◆ Instructions for the task ◆
Can you copy word for word the stretch of the passage on intracardiac thrombus and embolism from "In these studies, as" through "dislodgement and embolism."?

◆ Excerpted passage ◆
========

In these studies, as well as in our population, removal of sheaths to the right atrium while applying suction and careful flushing was safe and did not provoke clinical evident embolism. Similarly to other authors, we believe that immediate withdrawal of the thrombus by retraction of sheaths and catheters, respectively, is the best strategy once a thrombus has been detected, since further manipulation of catheters carries the risk of thrombus dislodgement and embolism.

The only clinical evident embolism in our series of patients developed in a group II patient in whom no intracardiac thrombus was detected prior to embolism. The overall combined event rate of thrombus detection and clinical evident embolism therefore was not significantly different; however, this retrospective study might be underpowered to detect such a difference. Still, it might be that heparin administration, even if started early, might not be the optimal strategy for periprocedural anticoagulation. It remains unclear whether the observation of an intracardiac thrombus is predictive of embolism, however, it seems to be intuitive to avoid such a thrombus formation. An association of left atrial thrombus and embolism was also not be found in other studies [13, 14], which may be related to (a) the small number of LA thrombi overall detected, (b) the early detection by ICE and subsequent removal, or (c) subclinical embolism. Of note, subclinical embolism has been described with an equivalent incidence as LA thrombi [11].

========

Dataset entries:

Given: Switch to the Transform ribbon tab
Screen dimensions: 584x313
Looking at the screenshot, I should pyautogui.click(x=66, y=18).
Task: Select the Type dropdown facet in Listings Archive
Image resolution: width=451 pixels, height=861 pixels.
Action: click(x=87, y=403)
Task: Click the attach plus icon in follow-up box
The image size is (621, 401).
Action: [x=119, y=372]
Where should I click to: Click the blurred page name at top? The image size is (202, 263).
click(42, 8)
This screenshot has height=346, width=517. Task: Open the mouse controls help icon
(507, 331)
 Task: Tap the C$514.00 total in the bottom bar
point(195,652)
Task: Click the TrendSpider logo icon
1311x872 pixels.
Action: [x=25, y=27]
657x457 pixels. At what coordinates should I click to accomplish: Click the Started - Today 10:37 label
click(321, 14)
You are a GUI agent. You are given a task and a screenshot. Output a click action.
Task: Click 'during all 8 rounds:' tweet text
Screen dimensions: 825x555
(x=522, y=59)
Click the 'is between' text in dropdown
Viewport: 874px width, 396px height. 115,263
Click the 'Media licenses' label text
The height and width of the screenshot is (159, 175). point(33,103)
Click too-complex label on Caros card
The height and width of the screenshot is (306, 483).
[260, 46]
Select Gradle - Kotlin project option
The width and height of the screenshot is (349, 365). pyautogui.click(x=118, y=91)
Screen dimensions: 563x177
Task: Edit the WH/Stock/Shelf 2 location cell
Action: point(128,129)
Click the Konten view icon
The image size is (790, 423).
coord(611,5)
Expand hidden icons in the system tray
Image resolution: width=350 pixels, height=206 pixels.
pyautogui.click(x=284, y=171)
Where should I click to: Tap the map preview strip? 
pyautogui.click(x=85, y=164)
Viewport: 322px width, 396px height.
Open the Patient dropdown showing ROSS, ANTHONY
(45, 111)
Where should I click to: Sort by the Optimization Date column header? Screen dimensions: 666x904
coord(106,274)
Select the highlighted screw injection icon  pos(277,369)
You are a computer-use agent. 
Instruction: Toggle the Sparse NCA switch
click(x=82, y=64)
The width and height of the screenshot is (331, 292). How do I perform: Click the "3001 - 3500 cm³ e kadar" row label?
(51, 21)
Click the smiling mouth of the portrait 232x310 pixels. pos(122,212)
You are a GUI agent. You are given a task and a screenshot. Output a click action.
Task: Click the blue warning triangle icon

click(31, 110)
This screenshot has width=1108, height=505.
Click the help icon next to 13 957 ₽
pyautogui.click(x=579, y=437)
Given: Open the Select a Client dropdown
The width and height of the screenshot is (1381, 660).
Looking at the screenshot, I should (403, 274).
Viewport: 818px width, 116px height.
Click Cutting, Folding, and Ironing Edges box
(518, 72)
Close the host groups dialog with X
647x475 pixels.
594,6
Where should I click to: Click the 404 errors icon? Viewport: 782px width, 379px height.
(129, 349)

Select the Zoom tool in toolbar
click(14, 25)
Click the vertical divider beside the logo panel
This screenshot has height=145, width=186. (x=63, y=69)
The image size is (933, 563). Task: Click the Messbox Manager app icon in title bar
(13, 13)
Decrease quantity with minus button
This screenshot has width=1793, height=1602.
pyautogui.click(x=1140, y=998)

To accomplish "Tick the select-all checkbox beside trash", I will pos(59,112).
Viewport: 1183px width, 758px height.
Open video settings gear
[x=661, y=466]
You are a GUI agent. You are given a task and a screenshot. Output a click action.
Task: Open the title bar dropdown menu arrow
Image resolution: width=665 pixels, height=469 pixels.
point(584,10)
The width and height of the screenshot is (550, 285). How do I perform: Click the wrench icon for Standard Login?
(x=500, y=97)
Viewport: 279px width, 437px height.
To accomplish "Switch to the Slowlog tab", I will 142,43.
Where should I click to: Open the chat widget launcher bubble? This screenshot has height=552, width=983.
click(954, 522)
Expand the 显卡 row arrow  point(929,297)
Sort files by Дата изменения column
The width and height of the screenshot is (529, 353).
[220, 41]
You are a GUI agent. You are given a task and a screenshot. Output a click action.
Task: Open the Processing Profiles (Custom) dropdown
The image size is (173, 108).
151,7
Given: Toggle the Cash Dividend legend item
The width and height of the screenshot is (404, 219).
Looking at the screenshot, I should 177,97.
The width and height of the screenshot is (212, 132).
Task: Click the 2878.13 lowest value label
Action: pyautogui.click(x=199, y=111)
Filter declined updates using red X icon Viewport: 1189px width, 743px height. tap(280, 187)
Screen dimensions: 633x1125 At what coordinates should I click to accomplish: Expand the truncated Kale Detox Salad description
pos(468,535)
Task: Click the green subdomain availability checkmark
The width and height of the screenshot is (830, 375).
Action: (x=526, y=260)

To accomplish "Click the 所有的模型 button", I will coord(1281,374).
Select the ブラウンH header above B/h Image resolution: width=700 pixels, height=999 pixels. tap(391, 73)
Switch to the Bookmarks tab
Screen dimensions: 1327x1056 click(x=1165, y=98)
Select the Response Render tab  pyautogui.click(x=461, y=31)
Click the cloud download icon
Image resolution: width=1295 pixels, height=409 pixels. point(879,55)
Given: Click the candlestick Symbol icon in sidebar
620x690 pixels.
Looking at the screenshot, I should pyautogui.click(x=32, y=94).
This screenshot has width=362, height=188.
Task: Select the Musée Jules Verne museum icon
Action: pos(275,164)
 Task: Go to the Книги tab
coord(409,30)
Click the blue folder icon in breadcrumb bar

========

◆ Worked solution ◆
In these studies, as well as in our population, removal of sheaths to the right atrium while applying suction and careful flushing was safe and did not provoke clinical evident embolism. Similarly to other authors, we believe that immediate withdrawal of the thrombus by retraction of sheaths and catheters, respectively, is the best strategy once a thrombus has been detected, since further manipulation of catheters carries the risk of thrombus dislodgement and embolism.